=== RECORDS FOR PROCESSING ===
[Start of section]

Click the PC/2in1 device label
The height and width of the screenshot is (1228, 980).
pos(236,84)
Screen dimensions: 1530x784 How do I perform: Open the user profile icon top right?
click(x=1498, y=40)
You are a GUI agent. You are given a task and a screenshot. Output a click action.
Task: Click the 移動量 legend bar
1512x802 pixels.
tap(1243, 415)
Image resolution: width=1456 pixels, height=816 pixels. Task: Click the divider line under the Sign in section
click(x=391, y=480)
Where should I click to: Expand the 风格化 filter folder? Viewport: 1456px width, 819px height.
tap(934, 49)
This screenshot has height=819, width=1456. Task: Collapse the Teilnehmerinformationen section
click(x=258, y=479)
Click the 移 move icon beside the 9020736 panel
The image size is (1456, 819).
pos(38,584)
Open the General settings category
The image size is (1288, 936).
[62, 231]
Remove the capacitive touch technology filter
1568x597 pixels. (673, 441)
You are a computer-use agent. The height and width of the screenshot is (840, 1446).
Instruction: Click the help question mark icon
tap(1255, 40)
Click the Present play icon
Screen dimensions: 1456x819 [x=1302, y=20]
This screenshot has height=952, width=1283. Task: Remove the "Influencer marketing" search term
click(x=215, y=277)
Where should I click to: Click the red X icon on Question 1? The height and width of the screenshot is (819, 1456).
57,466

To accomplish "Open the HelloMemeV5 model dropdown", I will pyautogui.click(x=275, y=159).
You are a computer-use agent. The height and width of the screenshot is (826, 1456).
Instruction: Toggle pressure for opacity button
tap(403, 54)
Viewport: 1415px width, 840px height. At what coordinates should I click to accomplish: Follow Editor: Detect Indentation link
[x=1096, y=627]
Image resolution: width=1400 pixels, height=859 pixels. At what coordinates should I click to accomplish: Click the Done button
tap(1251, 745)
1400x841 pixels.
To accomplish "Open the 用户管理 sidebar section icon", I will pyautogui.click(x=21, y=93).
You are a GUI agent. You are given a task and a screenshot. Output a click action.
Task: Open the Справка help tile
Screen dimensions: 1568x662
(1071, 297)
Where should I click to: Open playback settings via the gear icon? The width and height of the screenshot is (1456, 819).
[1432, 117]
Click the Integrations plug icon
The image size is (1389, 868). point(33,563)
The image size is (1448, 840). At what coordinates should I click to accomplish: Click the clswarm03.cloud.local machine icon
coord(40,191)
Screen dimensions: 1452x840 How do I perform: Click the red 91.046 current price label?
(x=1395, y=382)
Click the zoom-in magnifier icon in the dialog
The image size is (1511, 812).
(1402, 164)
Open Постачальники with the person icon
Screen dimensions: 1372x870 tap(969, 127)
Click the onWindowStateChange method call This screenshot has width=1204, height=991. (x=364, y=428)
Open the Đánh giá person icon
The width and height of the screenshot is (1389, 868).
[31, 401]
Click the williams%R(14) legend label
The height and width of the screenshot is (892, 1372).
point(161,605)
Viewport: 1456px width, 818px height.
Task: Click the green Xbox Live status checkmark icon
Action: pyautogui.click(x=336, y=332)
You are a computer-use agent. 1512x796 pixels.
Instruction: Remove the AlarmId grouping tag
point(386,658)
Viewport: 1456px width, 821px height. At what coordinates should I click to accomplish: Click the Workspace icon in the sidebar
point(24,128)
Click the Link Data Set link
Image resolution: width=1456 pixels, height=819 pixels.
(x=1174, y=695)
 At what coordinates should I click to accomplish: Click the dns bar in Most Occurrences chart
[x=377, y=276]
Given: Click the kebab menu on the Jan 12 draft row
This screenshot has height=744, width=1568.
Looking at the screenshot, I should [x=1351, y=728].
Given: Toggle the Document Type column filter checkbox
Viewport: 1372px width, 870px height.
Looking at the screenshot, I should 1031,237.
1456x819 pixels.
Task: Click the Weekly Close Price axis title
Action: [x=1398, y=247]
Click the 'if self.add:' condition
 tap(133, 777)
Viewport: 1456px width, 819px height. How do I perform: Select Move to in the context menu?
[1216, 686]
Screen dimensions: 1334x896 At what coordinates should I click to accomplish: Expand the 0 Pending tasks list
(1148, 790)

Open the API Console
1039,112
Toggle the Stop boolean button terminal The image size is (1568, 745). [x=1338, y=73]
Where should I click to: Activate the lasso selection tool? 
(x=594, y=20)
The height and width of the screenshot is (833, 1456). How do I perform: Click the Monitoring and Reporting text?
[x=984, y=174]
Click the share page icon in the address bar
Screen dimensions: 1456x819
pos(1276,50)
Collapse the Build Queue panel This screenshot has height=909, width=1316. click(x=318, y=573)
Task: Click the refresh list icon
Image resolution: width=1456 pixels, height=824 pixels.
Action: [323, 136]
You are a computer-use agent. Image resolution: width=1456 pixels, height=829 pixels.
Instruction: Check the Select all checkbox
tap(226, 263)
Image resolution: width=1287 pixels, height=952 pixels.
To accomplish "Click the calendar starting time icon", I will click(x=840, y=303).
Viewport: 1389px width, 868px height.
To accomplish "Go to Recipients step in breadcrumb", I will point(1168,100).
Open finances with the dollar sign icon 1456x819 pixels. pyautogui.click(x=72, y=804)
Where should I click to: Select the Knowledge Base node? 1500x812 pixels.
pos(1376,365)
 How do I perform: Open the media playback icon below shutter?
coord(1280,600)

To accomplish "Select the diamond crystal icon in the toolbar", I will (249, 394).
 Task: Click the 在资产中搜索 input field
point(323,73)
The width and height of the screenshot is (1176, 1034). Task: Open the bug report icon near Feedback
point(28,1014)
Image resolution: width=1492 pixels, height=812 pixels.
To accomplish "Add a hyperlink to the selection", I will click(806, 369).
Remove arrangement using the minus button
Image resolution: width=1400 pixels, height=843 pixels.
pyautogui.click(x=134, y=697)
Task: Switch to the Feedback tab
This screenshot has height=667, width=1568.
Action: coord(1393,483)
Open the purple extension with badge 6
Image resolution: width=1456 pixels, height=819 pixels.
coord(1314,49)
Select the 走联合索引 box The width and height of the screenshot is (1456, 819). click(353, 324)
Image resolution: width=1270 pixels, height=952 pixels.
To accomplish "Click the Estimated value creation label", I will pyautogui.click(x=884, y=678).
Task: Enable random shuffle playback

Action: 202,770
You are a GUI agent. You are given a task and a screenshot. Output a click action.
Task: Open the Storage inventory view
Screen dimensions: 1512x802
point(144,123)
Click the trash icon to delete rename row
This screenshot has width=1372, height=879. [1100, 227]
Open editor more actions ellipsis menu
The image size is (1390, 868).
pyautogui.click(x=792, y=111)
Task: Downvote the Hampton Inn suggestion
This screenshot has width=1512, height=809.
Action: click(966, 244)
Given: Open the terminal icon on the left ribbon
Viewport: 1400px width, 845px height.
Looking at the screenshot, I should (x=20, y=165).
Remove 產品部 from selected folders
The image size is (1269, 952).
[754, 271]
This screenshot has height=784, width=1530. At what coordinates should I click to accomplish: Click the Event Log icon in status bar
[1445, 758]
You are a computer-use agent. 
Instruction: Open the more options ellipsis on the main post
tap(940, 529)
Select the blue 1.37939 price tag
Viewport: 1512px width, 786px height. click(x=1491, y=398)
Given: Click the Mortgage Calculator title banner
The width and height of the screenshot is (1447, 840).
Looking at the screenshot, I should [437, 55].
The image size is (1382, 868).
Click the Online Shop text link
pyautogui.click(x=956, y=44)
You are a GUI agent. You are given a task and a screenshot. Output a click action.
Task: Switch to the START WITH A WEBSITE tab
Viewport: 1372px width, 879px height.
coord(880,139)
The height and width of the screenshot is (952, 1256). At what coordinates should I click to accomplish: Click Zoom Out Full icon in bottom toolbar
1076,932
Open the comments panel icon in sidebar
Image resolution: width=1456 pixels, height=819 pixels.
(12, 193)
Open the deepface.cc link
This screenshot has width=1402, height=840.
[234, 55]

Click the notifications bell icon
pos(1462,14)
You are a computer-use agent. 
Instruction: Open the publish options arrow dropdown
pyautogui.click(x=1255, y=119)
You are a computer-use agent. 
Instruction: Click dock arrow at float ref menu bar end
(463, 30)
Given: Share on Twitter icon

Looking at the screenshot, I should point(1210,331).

[End of section]

=== WORK INSTRUCTION ===
Copy down each line in the entries that has the word "Switch".

=== OUTPUT FOR THIS EXERCISE ===
Task: Switch to the Feedback tab
Task: Switch to the START WITH A WEBSITE tab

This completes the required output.